Count the lines in the records below that contain the string "page", matching case exactly. Reply with the number alone.
═════ Record set
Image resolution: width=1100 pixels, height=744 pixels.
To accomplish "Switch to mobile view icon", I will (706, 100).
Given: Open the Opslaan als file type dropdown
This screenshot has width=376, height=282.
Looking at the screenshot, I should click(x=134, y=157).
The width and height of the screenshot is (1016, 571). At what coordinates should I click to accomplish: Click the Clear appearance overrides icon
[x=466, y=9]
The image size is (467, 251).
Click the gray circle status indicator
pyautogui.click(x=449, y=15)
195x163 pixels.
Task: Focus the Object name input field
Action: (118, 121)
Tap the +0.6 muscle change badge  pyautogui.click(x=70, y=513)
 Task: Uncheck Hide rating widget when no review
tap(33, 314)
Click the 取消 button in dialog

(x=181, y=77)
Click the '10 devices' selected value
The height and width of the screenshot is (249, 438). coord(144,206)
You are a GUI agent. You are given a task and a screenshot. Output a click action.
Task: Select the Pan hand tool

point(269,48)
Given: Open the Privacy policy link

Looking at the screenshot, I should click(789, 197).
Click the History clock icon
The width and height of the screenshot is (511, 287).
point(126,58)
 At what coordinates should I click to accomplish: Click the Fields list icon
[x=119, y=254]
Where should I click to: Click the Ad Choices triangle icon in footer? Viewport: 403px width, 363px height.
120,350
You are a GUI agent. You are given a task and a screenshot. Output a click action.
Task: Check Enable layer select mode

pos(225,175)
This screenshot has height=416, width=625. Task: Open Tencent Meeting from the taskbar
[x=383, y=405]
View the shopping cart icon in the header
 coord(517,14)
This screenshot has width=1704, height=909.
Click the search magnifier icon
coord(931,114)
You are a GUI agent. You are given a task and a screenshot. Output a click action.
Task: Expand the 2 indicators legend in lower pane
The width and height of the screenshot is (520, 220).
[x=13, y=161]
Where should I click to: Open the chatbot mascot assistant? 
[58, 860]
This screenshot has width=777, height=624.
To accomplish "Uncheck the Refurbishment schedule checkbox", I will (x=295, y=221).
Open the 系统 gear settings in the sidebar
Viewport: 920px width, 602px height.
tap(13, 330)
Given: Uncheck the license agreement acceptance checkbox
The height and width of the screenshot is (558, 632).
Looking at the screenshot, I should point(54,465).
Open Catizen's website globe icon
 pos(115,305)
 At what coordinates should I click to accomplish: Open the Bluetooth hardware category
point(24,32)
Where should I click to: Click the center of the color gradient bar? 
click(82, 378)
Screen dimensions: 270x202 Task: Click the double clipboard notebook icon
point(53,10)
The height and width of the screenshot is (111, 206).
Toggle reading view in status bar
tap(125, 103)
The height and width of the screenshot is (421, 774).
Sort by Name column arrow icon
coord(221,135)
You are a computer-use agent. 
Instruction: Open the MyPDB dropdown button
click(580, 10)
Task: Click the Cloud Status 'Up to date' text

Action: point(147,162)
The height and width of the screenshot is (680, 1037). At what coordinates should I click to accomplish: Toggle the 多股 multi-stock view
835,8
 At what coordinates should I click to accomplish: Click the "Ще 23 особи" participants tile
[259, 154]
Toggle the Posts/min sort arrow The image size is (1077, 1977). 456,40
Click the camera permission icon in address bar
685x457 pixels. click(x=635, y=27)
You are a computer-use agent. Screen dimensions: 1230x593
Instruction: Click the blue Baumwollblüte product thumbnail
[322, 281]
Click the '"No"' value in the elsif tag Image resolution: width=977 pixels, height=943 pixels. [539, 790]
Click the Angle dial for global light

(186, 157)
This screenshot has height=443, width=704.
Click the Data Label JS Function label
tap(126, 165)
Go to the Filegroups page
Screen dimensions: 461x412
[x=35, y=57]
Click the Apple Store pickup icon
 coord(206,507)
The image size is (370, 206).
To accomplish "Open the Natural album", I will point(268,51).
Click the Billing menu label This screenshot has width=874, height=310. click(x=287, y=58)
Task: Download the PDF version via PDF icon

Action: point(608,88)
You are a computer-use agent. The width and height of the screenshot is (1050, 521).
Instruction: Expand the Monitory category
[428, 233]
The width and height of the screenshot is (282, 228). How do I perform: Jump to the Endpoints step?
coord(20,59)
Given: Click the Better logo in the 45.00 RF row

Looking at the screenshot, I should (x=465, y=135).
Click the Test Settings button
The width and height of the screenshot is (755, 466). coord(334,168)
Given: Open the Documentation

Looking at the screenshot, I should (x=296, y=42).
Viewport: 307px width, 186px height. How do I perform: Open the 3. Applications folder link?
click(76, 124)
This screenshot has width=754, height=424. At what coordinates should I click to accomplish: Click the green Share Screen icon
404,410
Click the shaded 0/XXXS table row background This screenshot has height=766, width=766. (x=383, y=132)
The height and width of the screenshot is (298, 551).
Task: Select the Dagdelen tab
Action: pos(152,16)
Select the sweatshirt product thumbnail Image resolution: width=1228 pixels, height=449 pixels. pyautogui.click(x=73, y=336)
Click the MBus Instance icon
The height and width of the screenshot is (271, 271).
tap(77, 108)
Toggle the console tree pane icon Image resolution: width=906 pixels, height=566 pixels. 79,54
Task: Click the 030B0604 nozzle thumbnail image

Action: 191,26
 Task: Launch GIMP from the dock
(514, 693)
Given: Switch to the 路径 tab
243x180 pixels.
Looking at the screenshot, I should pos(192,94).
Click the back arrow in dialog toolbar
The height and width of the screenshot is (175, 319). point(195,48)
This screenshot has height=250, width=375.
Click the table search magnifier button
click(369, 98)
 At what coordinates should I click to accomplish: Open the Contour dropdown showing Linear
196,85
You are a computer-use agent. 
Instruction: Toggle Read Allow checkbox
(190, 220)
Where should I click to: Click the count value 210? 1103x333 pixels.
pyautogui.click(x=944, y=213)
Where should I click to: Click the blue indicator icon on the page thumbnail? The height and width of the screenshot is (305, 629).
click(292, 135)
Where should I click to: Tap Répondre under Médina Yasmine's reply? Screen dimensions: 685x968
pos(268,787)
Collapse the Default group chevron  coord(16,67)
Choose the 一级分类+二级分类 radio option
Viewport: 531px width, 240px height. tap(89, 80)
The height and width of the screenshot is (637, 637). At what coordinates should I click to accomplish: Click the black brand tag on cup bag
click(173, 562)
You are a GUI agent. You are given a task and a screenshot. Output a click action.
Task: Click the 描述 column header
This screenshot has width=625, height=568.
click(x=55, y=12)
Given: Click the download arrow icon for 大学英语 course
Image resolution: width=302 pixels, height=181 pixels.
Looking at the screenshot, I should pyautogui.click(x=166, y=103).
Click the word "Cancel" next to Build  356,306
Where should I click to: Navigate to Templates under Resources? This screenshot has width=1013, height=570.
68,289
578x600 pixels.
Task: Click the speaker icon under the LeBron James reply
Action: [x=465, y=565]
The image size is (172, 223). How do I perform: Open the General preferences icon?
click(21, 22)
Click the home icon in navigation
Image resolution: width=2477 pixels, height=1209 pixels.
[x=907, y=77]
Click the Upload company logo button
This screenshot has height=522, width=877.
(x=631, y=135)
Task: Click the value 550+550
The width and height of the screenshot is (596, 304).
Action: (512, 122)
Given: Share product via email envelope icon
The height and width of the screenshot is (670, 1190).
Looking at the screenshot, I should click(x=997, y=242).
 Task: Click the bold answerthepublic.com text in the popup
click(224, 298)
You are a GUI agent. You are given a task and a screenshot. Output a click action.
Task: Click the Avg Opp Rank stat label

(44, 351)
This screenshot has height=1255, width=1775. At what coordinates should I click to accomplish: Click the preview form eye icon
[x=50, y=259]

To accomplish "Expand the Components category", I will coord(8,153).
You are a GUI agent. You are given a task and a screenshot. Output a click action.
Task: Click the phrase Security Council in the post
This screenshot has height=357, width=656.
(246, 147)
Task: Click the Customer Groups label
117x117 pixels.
══════════
*Problem solution*
2